选段原文:
_ _ _

回溯算法(Backtracking)
算法思想
基本概念
- 回溯算法是一种搜索策略,通过递归枚举所有可能的解,并在搜索过程中剪枝(pruning)来提高效率。
- 本质是深度优先搜索(DFS)加上选择-撤销选择(choose-unchoose)的模式。
- 当搜索到某个状态发现不可能达到目标时,就回溯(退回上一步),尝试其他选择。
适用场景
- 排列组合问题:生成所有可能的排列/组合
- 子集问题:找到满足条件的所有子集
- 搜索问题:在解空间中搜索满足约束的解
- 约束满足问题( CSP):如八皇后、数独
算法模板
cpp
void backtrack(int idx, State& current) {
if (idx == n) {
// 记录答案
ans.push_back(current);
return;
}
for (choice in choices) {
if (isValid(current, choice)) {
makeChoice(current, choice);
backtrack(idx + 1, current);
undoChoice(current, choice); // 撤销选择,回溯
}
}
}核心要素
- 路径(Path):已经做出的选择
- 选择列表(Choices):当前状态下可以做的选择
- 结束条件(Termination):到达决策树底部
- 剪枝(Pruning):排除不可能 leads to 有效解的选择
经典问题
1. 全排列(Permutations)
Leetcode 46(无重复数字):
cpp
vector<vector<int>> permute(vector<int>& nums) {
vector<vector<int>> res;
vector<int> path;
vector<bool> used(nums.size(), false);
function<void()> dfs = [&]() {
if (path.size() == nums.size()) {
res.push_back(path);
return;
}
for (int i = 0; i < nums.size(); i++) {
if (used[i]) continue;
path.push_back(nums[i]);
used[i] = true;
dfs();
path.pop_back();
used[i] = false;
}
};
dfs();
return res;
}2. 全排列II(Permutations II)
Leetcode 47(有重复数字,去重):
cpp
vector<vector<int>> permuteUnique(vector<int>& nums) {
vector<vector<int>> res;
vector<int> path;
vector<bool> used(nums.size(), false);
sort(nums.begin(), nums.end());
function<void()> dfs = [&]() {
if (path.size() == nums.size()) {
res.push_back(path);
return;
}
for (int i = 0; i < nums.size(); i++) {
if (used[i]) continue;
// 剪枝:同层相同数字不能重复选择
if (i > 0 && nums[i] == nums[i-1] && !used[i-1]) continue;
path.push_back(nums[i]);
used[i] = true;
dfs();
path.pop_back();
used[i] = false;
}
};
dfs();
return res;
}3. 组合(Combinations)

_ _ _

(目标定位数据)
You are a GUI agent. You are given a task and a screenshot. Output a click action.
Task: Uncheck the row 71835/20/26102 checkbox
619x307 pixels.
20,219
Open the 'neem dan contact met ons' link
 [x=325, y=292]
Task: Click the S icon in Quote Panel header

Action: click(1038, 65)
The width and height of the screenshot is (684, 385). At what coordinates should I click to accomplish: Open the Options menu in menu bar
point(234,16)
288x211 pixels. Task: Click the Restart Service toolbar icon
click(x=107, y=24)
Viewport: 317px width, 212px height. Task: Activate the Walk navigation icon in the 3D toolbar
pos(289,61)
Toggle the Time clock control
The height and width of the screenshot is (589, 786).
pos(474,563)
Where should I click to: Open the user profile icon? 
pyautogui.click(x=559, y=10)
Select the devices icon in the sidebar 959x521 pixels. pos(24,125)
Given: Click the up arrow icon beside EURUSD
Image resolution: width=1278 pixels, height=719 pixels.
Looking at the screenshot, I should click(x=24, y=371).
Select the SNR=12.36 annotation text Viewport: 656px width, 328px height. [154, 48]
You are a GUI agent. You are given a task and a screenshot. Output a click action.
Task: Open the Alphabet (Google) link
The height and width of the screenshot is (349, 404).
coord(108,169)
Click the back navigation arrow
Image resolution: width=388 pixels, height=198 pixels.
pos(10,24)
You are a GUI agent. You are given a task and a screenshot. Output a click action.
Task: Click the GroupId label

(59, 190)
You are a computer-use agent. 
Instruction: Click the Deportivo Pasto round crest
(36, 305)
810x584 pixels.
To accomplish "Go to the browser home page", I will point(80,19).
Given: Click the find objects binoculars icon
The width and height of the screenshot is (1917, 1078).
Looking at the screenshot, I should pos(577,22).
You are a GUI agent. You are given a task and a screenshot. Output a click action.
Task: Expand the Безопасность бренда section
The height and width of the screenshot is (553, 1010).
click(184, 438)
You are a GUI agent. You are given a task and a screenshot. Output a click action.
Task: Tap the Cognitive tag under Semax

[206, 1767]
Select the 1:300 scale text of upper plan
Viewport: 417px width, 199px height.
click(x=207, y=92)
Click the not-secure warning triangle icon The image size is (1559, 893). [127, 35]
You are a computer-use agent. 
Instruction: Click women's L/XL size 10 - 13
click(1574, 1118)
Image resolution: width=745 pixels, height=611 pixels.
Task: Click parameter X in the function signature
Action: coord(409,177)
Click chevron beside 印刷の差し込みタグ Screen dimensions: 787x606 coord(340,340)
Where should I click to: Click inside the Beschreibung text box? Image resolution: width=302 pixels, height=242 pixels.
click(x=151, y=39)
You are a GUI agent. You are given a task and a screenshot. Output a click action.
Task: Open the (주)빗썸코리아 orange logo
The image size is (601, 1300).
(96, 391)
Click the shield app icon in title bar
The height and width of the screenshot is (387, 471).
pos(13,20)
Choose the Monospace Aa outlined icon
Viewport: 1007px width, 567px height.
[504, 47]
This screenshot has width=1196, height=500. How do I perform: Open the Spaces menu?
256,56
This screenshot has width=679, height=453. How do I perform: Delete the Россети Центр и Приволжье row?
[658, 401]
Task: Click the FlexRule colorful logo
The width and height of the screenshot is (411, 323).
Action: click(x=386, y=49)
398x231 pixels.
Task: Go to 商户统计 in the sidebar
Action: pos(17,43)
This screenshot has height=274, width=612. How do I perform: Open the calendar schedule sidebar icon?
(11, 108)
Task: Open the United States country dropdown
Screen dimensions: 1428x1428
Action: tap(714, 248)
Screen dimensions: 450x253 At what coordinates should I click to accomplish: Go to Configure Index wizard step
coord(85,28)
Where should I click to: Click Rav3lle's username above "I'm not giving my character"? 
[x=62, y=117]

_ _ _

任务说明:
1. 在回溯算法选段中,“核心要素”下列出了哪几项?请全部写出。
2. 请把数据行中从含有“The width and height of the screenshot is (684, 385).”的那一行起、到含有“Select the SNR=12.36”的那一行止(首尾两行都算)的内容改写成 JSON 字符串列表,每行对应一个字符串,空行略去。

逐题作答:
1. 路径(Path)、选择列表(Choices)、结束条件(Termination)、剪枝(Pruning)

2.
[
  "The width and height of the screenshot is (684, 385). At what coordinates should I click to accomplish: Open the Options menu in menu bar",
  "point(234,16)",
  "288x211 pixels. Task: Click the Restart Service toolbar icon",
  "click(x=107, y=24)",
  "Viewport: 317px width, 212px height. Task: Activate the Walk navigation icon in the 3D toolbar",
  "pos(289,61)",
  "Toggle the Time clock control",
  "The height and width of the screenshot is (589, 786).",
  "pos(474,563)",
  "Where should I click to: Open the user profile icon? ",
  "pyautogui.click(x=559, y=10)",
  "Select the devices icon in the sidebar 959x521 pixels. pos(24,125)",
  "Given: Click the up arrow icon beside EURUSD",
  "Image resolution: width=1278 pixels, height=719 pixels.",
  "Looking at the screenshot, I should click(x=24, y=371).",
  "Select the SNR=12.36 annotation text Viewport: 656px width, 328px height. [154, 48]"
]